=== DATA LISTING ===

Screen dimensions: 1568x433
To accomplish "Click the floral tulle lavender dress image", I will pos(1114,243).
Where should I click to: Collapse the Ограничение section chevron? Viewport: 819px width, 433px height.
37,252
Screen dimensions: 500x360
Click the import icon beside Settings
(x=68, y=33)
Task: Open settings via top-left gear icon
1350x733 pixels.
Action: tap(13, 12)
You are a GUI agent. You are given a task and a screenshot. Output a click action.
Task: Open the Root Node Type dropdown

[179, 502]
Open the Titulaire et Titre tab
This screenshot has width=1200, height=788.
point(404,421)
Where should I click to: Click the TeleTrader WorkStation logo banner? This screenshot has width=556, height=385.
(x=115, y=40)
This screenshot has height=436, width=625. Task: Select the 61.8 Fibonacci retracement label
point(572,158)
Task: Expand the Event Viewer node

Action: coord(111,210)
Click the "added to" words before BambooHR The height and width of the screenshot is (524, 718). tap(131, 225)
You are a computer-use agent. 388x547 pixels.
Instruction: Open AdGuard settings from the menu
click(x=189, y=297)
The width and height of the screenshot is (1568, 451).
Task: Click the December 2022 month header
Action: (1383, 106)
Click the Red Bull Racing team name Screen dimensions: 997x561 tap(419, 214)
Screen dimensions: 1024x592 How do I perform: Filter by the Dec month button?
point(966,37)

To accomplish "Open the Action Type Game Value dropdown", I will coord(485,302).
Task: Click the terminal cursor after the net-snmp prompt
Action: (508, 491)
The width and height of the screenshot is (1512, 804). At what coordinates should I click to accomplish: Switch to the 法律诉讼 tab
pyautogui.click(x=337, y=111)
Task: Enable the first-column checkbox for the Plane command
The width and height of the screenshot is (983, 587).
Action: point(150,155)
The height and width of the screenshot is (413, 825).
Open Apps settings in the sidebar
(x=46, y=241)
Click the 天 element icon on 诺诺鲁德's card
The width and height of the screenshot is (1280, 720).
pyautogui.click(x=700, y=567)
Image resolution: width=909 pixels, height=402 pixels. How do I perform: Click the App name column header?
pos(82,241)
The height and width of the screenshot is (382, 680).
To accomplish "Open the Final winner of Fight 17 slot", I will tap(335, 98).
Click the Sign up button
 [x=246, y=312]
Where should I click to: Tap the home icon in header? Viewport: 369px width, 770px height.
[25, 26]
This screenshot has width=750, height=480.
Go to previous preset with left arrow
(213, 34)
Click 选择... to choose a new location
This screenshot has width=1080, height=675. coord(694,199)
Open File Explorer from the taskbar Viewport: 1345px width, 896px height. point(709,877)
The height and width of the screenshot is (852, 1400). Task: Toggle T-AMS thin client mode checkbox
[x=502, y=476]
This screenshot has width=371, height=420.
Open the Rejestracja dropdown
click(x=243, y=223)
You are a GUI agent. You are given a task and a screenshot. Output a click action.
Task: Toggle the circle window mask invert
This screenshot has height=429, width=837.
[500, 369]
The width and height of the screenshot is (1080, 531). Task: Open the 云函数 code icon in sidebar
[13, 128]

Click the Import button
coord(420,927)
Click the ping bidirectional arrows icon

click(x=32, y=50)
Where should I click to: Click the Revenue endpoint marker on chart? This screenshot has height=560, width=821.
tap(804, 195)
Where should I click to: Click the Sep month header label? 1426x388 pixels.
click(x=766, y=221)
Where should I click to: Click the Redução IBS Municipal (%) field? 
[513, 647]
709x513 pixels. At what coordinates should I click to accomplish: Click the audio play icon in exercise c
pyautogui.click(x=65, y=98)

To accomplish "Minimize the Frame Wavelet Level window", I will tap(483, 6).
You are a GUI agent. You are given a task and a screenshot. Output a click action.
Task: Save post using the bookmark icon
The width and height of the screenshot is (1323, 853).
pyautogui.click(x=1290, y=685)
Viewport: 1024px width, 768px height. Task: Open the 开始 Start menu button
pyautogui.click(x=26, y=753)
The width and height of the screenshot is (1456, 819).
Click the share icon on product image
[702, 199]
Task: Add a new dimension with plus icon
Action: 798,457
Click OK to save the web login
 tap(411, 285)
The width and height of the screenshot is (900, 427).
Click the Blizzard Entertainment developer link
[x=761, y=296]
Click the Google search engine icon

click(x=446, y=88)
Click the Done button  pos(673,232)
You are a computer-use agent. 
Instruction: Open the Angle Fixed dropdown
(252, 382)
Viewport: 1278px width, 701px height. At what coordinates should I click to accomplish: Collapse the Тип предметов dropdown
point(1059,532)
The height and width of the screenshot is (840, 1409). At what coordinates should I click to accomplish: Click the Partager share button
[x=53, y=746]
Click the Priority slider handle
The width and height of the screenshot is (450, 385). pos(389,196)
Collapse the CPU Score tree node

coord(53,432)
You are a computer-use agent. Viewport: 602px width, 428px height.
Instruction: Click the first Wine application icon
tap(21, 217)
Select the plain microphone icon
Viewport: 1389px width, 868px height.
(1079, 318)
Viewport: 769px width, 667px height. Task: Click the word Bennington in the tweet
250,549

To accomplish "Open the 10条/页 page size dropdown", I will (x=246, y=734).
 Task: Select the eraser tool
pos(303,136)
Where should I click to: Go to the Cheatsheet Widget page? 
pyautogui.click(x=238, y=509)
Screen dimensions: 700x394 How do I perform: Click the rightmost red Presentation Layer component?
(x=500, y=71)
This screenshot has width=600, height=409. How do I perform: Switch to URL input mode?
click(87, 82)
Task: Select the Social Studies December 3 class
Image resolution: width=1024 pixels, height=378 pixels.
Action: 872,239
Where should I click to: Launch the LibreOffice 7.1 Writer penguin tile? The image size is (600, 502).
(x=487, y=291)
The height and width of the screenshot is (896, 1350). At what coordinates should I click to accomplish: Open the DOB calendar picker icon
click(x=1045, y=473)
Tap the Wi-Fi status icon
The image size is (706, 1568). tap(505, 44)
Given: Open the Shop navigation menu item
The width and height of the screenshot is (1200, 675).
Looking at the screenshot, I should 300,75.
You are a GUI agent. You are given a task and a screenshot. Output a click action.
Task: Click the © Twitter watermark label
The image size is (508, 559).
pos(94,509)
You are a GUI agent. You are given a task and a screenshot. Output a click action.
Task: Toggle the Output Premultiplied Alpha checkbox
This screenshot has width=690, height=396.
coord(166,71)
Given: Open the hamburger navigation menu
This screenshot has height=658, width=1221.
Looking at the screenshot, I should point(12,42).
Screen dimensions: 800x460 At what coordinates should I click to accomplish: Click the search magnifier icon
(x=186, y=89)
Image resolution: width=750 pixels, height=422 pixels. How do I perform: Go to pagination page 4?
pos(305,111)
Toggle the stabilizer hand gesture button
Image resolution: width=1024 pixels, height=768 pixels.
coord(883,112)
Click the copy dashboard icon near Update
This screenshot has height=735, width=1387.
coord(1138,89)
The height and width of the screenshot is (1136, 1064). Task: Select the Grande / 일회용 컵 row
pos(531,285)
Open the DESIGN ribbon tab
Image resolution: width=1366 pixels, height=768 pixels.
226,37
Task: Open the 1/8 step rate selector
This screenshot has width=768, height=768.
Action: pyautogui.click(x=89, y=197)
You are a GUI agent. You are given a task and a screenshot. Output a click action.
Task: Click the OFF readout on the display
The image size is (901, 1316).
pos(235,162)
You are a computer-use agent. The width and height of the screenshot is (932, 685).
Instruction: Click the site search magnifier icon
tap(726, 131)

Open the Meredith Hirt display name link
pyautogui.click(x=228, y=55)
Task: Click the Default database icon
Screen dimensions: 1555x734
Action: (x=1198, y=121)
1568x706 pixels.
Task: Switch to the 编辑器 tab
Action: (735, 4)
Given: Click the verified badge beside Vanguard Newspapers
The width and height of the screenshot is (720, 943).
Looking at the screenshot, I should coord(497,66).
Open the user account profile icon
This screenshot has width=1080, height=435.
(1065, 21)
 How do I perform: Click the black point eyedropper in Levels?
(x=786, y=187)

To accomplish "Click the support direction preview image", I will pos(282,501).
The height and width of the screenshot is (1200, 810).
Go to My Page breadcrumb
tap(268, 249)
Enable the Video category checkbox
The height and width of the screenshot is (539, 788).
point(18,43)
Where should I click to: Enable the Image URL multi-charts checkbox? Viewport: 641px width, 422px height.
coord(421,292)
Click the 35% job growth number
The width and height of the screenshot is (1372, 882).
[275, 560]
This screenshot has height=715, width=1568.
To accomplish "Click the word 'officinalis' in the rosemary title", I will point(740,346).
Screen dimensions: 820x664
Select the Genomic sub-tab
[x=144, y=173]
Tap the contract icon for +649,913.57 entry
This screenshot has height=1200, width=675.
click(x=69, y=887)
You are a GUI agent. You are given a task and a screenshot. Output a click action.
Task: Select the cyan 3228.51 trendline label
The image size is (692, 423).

===

The entries above hold the needed span. Transcribe exactly the lines from the one with "This screenshot has height=436, width=625." to the one with "The height and width of the screenshot is (382, 680).", both included.

This screenshot has height=436, width=625. Task: Select the 61.8 Fibonacci retracement label
point(572,158)
Task: Expand the Event Viewer node

Action: coord(111,210)
Click the "added to" words before BambooHR The height and width of the screenshot is (524, 718). tap(131, 225)
You are a computer-use agent. 388x547 pixels.
Instruction: Open AdGuard settings from the menu
click(x=189, y=297)
The width and height of the screenshot is (1568, 451).
Task: Click the December 2022 month header
Action: (1383, 106)
Click the Red Bull Racing team name Screen dimensions: 997x561 tap(419, 214)
Screen dimensions: 1024x592 How do I perform: Filter by the Dec month button?
point(966,37)

To accomplish "Open the Action Type Game Value dropdown", I will coord(485,302).
Task: Click the terminal cursor after the net-snmp prompt
Action: (508, 491)
The width and height of the screenshot is (1512, 804). At what coordinates should I click to accomplish: Switch to the 法律诉讼 tab
pyautogui.click(x=337, y=111)
Task: Enable the first-column checkbox for the Plane command
The width and height of the screenshot is (983, 587).
Action: point(150,155)
The height and width of the screenshot is (413, 825).
Open Apps settings in the sidebar
(x=46, y=241)
Click the 天 element icon on 诺诺鲁德's card
The width and height of the screenshot is (1280, 720).
pyautogui.click(x=700, y=567)
Image resolution: width=909 pixels, height=402 pixels. How do I perform: Click the App name column header?
pos(82,241)
The height and width of the screenshot is (382, 680).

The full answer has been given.